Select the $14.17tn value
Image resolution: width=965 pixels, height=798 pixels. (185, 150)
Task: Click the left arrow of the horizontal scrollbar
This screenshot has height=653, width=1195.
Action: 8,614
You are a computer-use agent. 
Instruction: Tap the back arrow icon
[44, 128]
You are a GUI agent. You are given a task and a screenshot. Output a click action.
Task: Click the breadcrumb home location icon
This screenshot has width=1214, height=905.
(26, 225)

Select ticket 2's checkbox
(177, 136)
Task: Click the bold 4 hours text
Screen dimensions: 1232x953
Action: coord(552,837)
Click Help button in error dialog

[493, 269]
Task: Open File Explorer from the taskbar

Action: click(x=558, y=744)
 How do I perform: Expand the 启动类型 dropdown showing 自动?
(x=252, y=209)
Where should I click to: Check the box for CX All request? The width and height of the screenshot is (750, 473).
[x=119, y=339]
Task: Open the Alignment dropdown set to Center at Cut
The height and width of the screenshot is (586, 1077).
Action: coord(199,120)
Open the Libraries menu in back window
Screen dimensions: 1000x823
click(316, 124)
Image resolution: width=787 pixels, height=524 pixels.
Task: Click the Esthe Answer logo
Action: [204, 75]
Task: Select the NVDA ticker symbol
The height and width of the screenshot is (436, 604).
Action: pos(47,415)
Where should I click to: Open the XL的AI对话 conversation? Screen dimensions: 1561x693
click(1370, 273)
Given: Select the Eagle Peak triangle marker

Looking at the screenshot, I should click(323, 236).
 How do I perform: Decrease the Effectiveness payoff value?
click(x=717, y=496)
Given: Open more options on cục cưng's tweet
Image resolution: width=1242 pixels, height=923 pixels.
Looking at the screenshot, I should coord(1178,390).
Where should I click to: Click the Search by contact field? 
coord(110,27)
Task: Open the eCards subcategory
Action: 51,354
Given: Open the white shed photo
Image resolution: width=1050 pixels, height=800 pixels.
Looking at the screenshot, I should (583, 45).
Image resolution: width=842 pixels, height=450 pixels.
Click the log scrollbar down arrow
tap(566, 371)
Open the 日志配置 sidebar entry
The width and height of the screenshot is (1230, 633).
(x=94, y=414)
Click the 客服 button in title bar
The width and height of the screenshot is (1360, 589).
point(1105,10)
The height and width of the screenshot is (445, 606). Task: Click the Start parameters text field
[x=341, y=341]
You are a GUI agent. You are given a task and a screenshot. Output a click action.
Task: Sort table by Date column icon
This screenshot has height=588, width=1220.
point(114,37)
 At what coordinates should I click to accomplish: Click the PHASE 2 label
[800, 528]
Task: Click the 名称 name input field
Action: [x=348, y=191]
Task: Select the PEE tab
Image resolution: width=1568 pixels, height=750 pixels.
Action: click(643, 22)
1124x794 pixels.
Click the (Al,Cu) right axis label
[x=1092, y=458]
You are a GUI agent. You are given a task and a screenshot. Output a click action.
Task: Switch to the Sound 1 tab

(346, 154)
———
**TASK BRIEF:** Every entry needs to be copied again exactly.

**FINISHED TASK:**
Select the $14.17tn value
Image resolution: width=965 pixels, height=798 pixels. (185, 150)
Task: Click the left arrow of the horizontal scrollbar
This screenshot has height=653, width=1195.
Action: 8,614
You are a computer-use agent. 
Instruction: Tap the back arrow icon
[44, 128]
You are a GUI agent. You are given a task and a screenshot. Output a click action.
Task: Click the breadcrumb home location icon
This screenshot has width=1214, height=905.
(26, 225)

Select ticket 2's checkbox
(177, 136)
Task: Click the bold 4 hours text
Screen dimensions: 1232x953
Action: coord(552,837)
Click Help button in error dialog

[493, 269]
Task: Open File Explorer from the taskbar

Action: click(x=558, y=744)
 How do I perform: Expand the 启动类型 dropdown showing 自动?
(x=252, y=209)
Where should I click to: Check the box for CX All request? The width and height of the screenshot is (750, 473).
[x=119, y=339]
Task: Open the Alignment dropdown set to Center at Cut
The height and width of the screenshot is (586, 1077).
Action: coord(199,120)
Open the Libraries menu in back window
Screen dimensions: 1000x823
click(316, 124)
Image resolution: width=787 pixels, height=524 pixels.
Task: Click the Esthe Answer logo
Action: [204, 75]
Task: Select the NVDA ticker symbol
The height and width of the screenshot is (436, 604).
Action: pos(47,415)
Where should I click to: Open the XL的AI对话 conversation? Screen dimensions: 1561x693
click(1370, 273)
Given: Select the Eagle Peak triangle marker

Looking at the screenshot, I should click(323, 236).
 How do I perform: Decrease the Effectiveness payoff value?
click(x=717, y=496)
Given: Open more options on cục cưng's tweet
Image resolution: width=1242 pixels, height=923 pixels.
Looking at the screenshot, I should coord(1178,390).
Where should I click to: Click the Search by contact field? 
coord(110,27)
Task: Open the eCards subcategory
Action: 51,354
Given: Open the white shed photo
Image resolution: width=1050 pixels, height=800 pixels.
Looking at the screenshot, I should (583, 45).
Image resolution: width=842 pixels, height=450 pixels.
Click the log scrollbar down arrow
tap(566, 371)
Open the 日志配置 sidebar entry
The width and height of the screenshot is (1230, 633).
(x=94, y=414)
Click the 客服 button in title bar
The width and height of the screenshot is (1360, 589).
point(1105,10)
The height and width of the screenshot is (445, 606). Task: Click the Start parameters text field
[x=341, y=341]
You are a GUI agent. You are given a task and a screenshot. Output a click action.
Task: Sort table by Date column icon
This screenshot has height=588, width=1220.
point(114,37)
 At what coordinates should I click to accomplish: Click the PHASE 2 label
[800, 528]
Task: Click the 名称 name input field
Action: [x=348, y=191]
Task: Select the PEE tab
Image resolution: width=1568 pixels, height=750 pixels.
Action: click(643, 22)
1124x794 pixels.
Click the (Al,Cu) right axis label
[x=1092, y=458]
You are a GUI agent. You are given a task and a screenshot. Output a click action.
Task: Switch to the Sound 1 tab

(346, 154)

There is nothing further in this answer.